Tele2 and Telenor’s deal is the first of its kind to be announced for LTE network rollout; but the cost-savings made possible by network-sharing means that Wireless Intelligence expects similar deals to be made soon elsewhere in the world. Financial details of the Tele2/Telenor deal were not forthcoming but neither operator has hinted at a significant ramp-up in capex. Telenor Group, for example, said that its capex as a proportion of revenue (excluding licenses and spectrum costs) would remain at around 15-17 percent this year, in line with its earlier forecasts, and lower than in 2008.
Two other winners in last year’s 2.6GHz spectrum auction, 3 Sweden and Intel, have yet to reveal their plans. 3 Sweden won 2x10MHz of FDD spectrum for US$49.5 million, while Intel – via its investment arm, Intel Capital – paid US$26.7 million for a 50MHz block of Time Division Duplex (TDD) spectrum. The TDD spectrum is suitable for WiMAX rather than LTE services and Intel is expected to lease the spectrum to a third-party WiMAX operator rather than build and operate the network itself.
The migration to LTE is a natural progression for a country that already has almost 30 percent of its mobile subscribers migrated to higher-speed WCDMA or WCDMA-HSPA mobile networks. This has seen the market establish itself as a leader in mobile broadband. According to the Swedish regulator, the number of mobile broadband subscriptions in the country increased from about 184,000 in 1H07 to 604,000 in 1H08, corresponding to annual growth of 229 percent. The growth in mobile broadband traffic was even more impressive, growing 987 percent to 4,111 terabytes over the same period. This meant that Swedish mobile broadband subscribers were sending and receiving an average 47MB a day during 1H08. Mobile broadband accounted for SEK1 billion (US$116 million) of the SEK19.7 billion (US$2.3 billion) in total Swedish mobile revenues in 2007.

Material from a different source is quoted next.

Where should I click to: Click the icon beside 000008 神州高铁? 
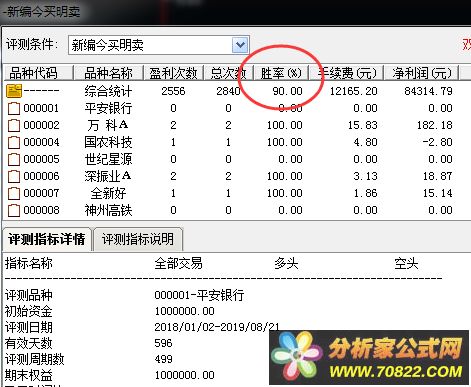click(14, 210)
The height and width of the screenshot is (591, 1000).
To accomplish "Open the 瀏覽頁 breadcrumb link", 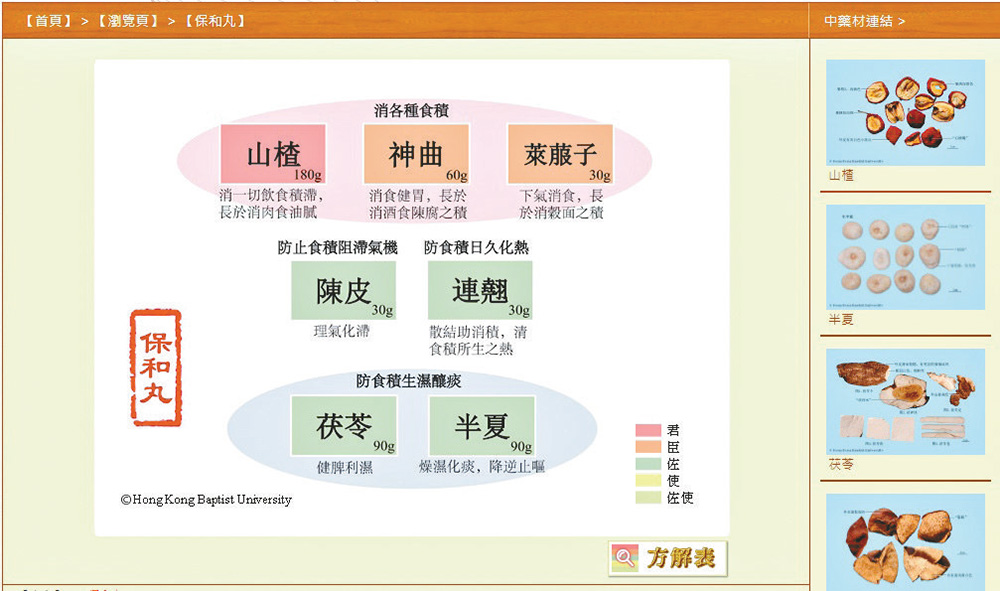I will pos(128,20).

The regulator has recently agreed to allow the country’s mobile operators to use 900MHz spectrum for mobile broadband alongside existing GSM services. The move will see 3 Sweden – currently a specialist WCDMA operator – receive 900MHz GSM spectrum for the first time.
Will Croft, Analyst, Wireless Intelligence
Coupled with last week’s next-generation network sharing proposal by the French regulator Arcep, deals such as the one between Tele2 and Telenor in Sweden have the potential to shape the future network landscape. In today’s economic climate, the substantial capex investment for any network deployment is a major stumbling block. Network sharing, meanwhile, lowers both the up-front cost of spectrum and/or equipment, and reduces the risks around delivering a return on investment. In the existing model of one network per operator, achieving a sustainable ROI requires that operators can drive revenues by the proliferation of new services the upgrade delivers. But in an economic downtown, enticing users to spend more on new data services whilst the number one driver of usage – voice – remains available at a lower price point, will be a tough selling point. However, the sharing of the capital investment in a next-generation network coupled with wholesale rate usage now proposes a much healthier investment for operators across the globe – and one that has the potential to become the deployment scenario of choice as HSPA, EV-DO and later, WiMAX and LTE, gain traction.